What is needed: Revise the records from the line with "You are a GUI" up to and including the line with "click(x=541, y=657)", replacing "Output a click action" with "Return a single click action" and leaving everything else unchanged. Give only those lines, and omit the pictures.

Available data:
******************************

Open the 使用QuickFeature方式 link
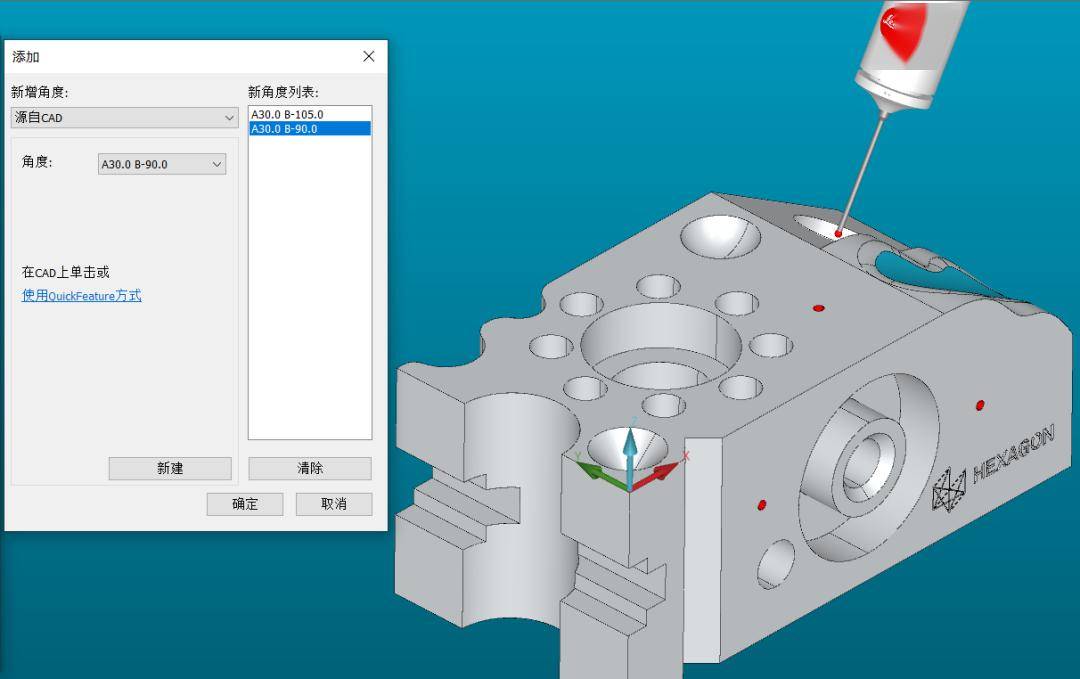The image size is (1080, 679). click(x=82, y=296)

******************************

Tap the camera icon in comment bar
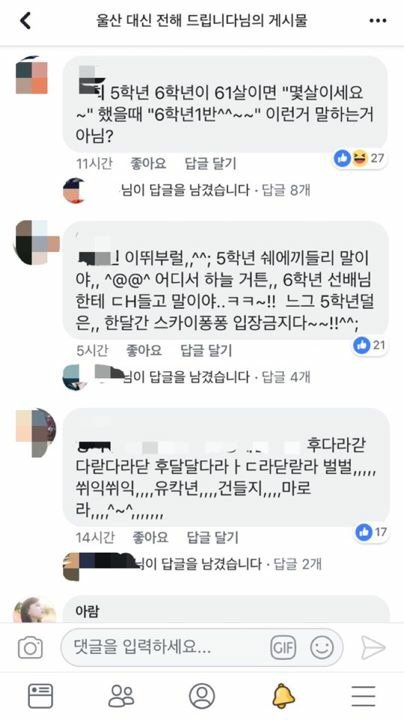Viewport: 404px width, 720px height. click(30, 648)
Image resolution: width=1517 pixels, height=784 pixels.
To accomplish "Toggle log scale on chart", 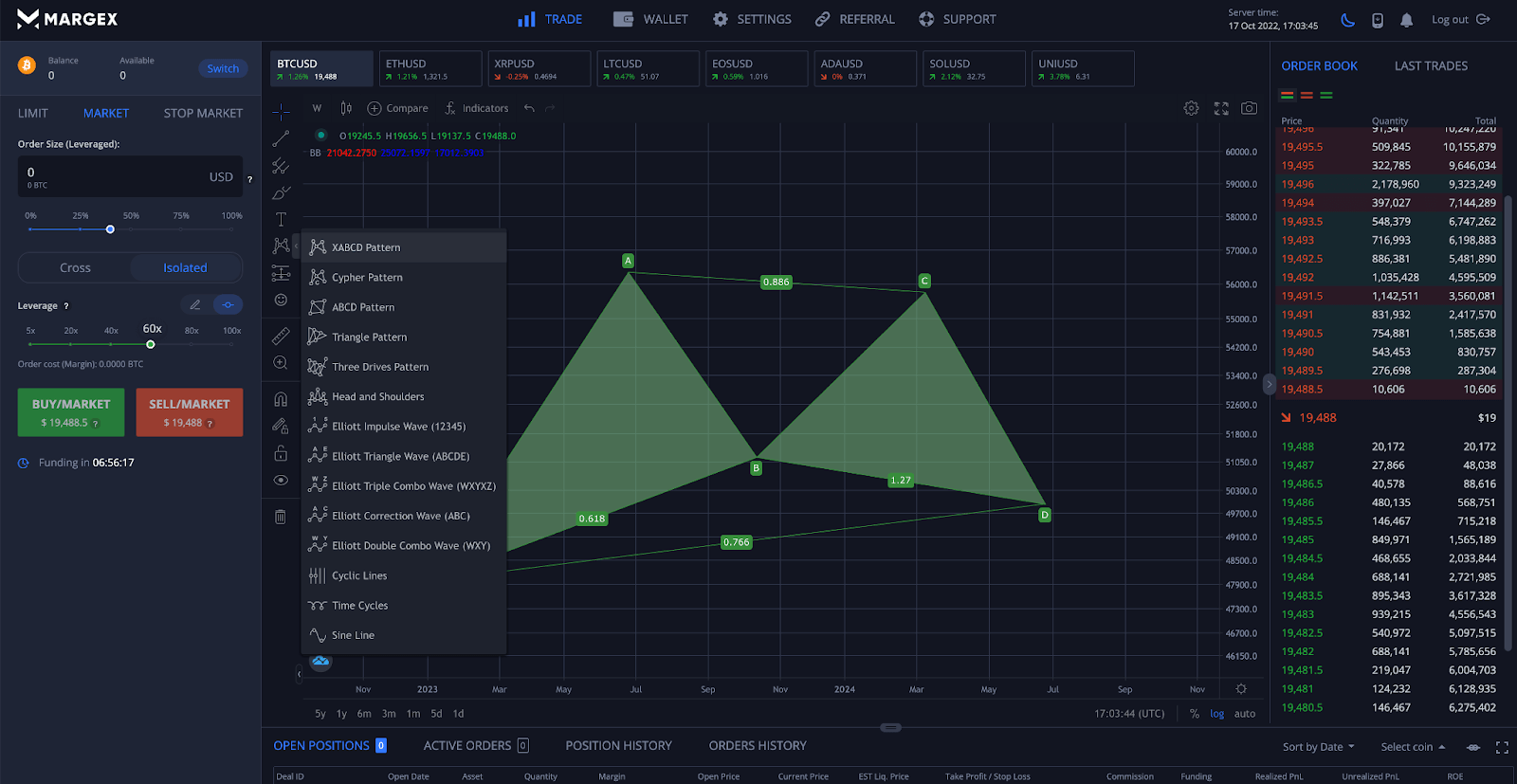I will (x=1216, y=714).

******************************

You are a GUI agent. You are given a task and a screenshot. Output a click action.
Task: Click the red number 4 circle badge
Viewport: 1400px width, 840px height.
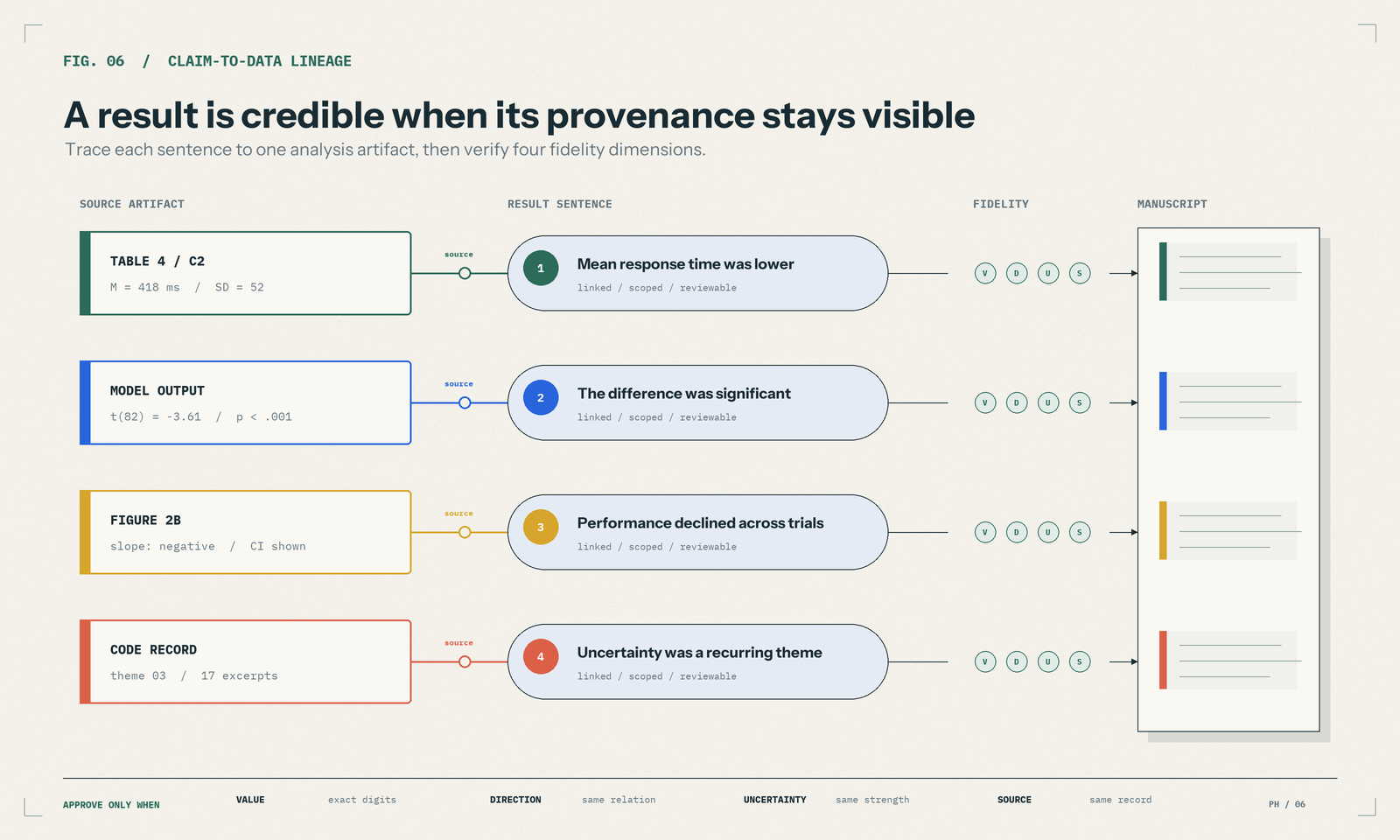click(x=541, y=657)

******************************

Correct output:
You are a GUI agent. You are given a task and a screenshot. Return a single click action.
Task: Click the red number 4 circle badge
Viewport: 1400px width, 840px height.
click(x=541, y=657)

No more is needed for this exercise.